Anomalous high-pressure Jahn-Teller behavior in CuWO4

TL;DR

This study investigates the persistence and behavior of Jahn-Teller distortion in CuWO4 under high pressure, revealing its persistence up to 37 GPa and its role in phase transition mechanisms.

Contribution

It provides the first experimental evidence of Jahn-Teller distortion persisting at high pressures in CuWO4 and analyzes its influence on phase transitions.

Findings

Jahn-Teller distortion persists up to 37 GPa.

Distortion decreases with pressure but increases sharply at phase transition.

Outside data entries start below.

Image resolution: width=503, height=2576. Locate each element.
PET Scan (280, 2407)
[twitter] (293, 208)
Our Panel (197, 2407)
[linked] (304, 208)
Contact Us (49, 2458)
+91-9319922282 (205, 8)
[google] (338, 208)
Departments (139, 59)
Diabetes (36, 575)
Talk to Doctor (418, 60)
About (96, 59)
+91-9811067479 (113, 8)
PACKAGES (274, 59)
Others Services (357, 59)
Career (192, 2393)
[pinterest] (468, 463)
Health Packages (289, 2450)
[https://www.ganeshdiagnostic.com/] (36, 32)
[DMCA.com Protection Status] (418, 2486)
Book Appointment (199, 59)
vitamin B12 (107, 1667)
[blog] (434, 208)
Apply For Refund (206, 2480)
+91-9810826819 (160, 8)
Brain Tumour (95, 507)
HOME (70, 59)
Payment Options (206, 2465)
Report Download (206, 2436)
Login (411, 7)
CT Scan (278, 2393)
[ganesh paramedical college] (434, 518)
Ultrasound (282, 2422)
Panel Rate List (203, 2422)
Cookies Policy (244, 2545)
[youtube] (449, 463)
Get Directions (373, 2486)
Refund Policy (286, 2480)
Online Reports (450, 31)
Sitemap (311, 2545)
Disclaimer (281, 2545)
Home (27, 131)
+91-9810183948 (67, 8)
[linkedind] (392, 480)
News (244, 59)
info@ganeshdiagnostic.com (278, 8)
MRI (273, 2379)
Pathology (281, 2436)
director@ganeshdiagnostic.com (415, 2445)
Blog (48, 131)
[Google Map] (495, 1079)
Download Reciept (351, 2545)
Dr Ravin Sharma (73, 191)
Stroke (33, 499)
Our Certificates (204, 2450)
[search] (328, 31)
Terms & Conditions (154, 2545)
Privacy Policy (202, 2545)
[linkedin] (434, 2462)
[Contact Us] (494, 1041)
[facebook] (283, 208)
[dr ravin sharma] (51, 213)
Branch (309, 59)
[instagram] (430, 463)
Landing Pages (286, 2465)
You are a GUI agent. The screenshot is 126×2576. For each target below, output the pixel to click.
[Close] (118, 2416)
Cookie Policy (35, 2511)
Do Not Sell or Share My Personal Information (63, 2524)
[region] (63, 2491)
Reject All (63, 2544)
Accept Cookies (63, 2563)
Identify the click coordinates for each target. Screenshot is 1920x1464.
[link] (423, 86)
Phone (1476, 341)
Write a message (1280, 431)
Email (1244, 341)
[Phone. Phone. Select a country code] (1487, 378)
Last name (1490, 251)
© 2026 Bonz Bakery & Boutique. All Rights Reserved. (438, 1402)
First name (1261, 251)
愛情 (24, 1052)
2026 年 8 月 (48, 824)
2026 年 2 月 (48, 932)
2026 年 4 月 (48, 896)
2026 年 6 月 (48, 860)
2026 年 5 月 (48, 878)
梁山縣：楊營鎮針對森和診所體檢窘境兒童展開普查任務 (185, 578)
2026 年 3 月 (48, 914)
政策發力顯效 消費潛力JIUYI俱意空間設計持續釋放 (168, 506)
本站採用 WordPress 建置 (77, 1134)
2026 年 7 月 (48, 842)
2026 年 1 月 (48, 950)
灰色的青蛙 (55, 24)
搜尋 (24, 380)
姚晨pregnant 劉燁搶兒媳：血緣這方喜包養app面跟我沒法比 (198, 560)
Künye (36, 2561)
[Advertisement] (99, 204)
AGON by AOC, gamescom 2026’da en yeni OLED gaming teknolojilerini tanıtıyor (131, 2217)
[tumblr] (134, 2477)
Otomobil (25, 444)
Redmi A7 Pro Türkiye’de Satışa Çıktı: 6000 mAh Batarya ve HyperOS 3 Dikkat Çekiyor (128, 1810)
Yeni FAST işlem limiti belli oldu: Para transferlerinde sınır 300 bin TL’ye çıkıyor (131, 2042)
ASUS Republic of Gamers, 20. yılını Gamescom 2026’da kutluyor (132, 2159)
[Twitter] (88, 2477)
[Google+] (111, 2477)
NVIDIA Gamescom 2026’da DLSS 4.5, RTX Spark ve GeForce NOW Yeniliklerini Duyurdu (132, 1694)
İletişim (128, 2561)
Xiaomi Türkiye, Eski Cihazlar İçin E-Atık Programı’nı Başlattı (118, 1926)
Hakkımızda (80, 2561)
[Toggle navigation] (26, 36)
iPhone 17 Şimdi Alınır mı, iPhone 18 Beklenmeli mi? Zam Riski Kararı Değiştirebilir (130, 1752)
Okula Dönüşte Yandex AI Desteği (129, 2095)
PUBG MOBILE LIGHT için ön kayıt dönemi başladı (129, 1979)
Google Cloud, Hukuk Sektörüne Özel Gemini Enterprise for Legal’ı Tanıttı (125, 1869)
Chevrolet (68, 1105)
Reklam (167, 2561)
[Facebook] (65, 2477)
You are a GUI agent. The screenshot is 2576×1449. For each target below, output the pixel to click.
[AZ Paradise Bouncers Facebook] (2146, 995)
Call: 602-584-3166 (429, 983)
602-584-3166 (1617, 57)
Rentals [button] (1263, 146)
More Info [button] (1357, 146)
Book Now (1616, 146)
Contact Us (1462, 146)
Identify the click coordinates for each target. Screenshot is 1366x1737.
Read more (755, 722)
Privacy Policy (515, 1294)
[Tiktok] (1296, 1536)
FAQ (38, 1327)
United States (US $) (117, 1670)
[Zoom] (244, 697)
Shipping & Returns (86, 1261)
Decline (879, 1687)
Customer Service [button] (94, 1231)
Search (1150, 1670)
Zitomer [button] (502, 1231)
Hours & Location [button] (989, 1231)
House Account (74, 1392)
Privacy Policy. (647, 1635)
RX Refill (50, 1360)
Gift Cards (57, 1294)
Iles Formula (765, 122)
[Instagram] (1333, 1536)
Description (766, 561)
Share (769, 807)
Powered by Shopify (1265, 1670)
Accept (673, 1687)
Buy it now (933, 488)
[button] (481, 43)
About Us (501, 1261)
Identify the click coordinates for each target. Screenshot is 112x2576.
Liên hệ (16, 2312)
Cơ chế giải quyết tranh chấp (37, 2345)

Pressure-induced phase transition reduces distortive effects.

Abstract

High-pressure optical-absorption measurements performed in CuWO4 up to 20 GPa provide experimental evidence of the persistence of the Jahn-Teller (JT) distortion in the whole pressure range both in the low-pressure triclinic and in the highpressure monoclinic phase. The electron-lattice coupling associated with the eg(Exe) and t2g(Txe) orbitals of Cu2+ in CuWO4 are obtained from correlations between the JT distortion of the CuO6 octahedron and the associated structure of Cu2+ d-electronic levels. This distortion and its associated JT energy (EJT) decrease upon compression in both phases. However, both the distortion and associated EJT increase sharply at the phase transition pressure (PT = 9.9 GPa) and we estimate that the JT distortion persists for a wide pressure range not being suppressed up to 37 GPa. These results shed light on the transition mechanism of multiferroic CuWO4 suggesting that the pressureinduced structural phase transition is a way to minimize the distortive effects associated with the toughness of the JT distortion.